REQUIREMENT:
Answer these questions from the Logan Sloane biography below:
1. In what year did Sloane marry Jean Nesbit Warne?
2. Which company did Sloane direct from 1955 to 1960?
3. In 1961, how many National members of Parliament, Sloane among them, voted with the Opposition to remove capital punishment for murder from the Crimes Bill?

SELECTED EXCERPT:
>>>>

= Logan Sloane =

Logan Francis Sloane (8 August 1918 – 8 January 1980) was a New Zealand politician of the National Party.

==Biography==

Sloane was born in Omana, near Dargaville in 1918. He was the son of J. H. Sloane. He received his education at Dargaville District High School. In 1945, he married Jean Nesbit Warne, the daughter of J. L. Warne. They had one son and one daughter. Sloane participated in various sports and represented various areas in rugby and cricket. He served with the New Zealand Engineers from 1940 to 1945.

Sloane was the director of the Northern Wairoa Dairy Company (1955–1960). He was active with the Royal New Zealand Returned and Services Association (RSA) and was president of a local district for three years. As vice-president of the Northland district, he served in the dominion executive.

He represented the seat of Hobson in Northland from to 1966, and from to 1975, when he retired. In 1961, he was one of ten national members of Parliament to vote with the Opposition and remove capital punishment for murder from the Crimes Bill that the Second National Government had introduced.

<<<<

DATA PROVIDED:
>>>>

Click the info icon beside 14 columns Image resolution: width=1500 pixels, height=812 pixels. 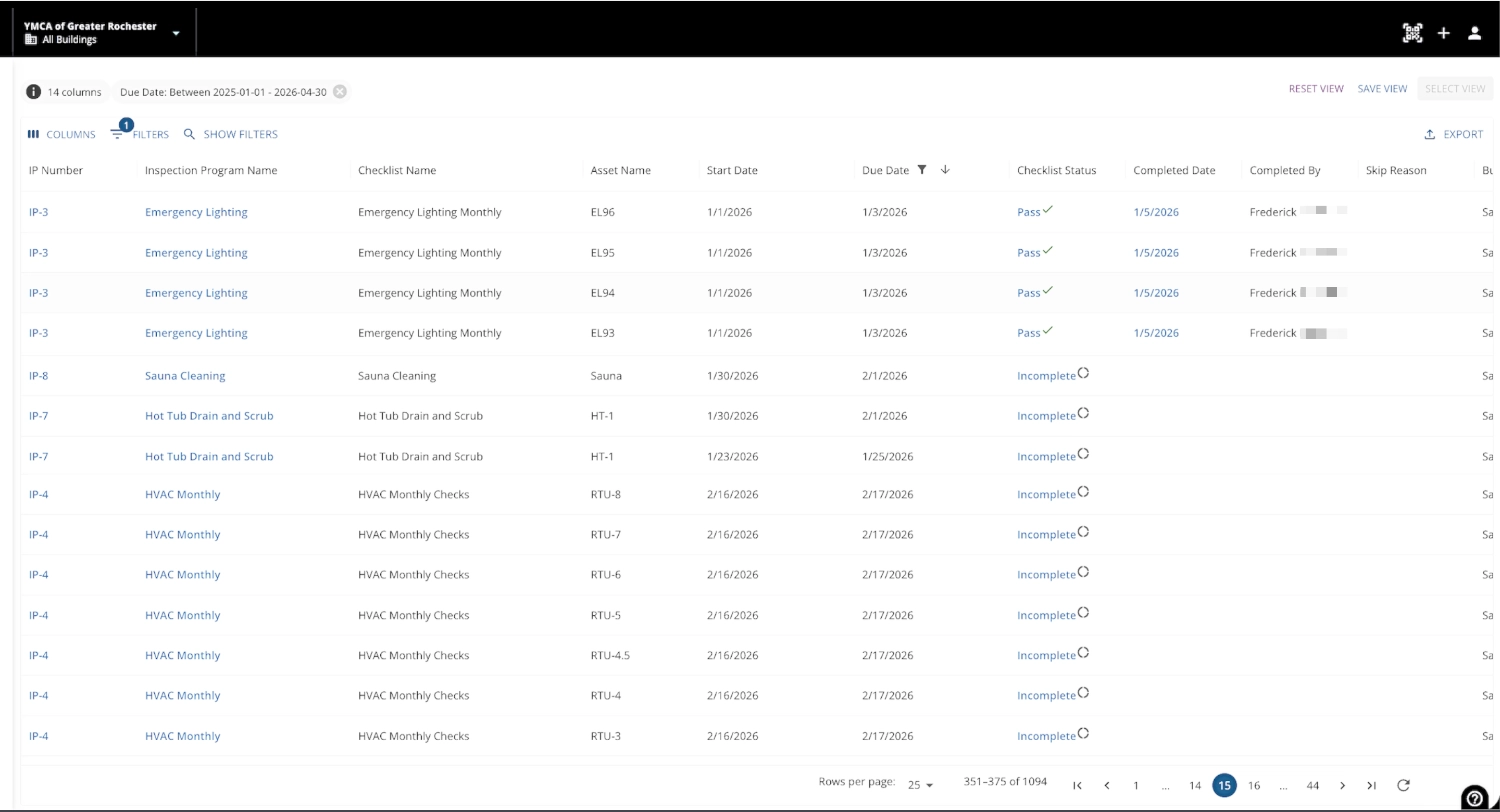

<<<<

EXPECTED OUTPUT:
1. 1945
2. The Northern Wairoa Dairy Company
3. Ten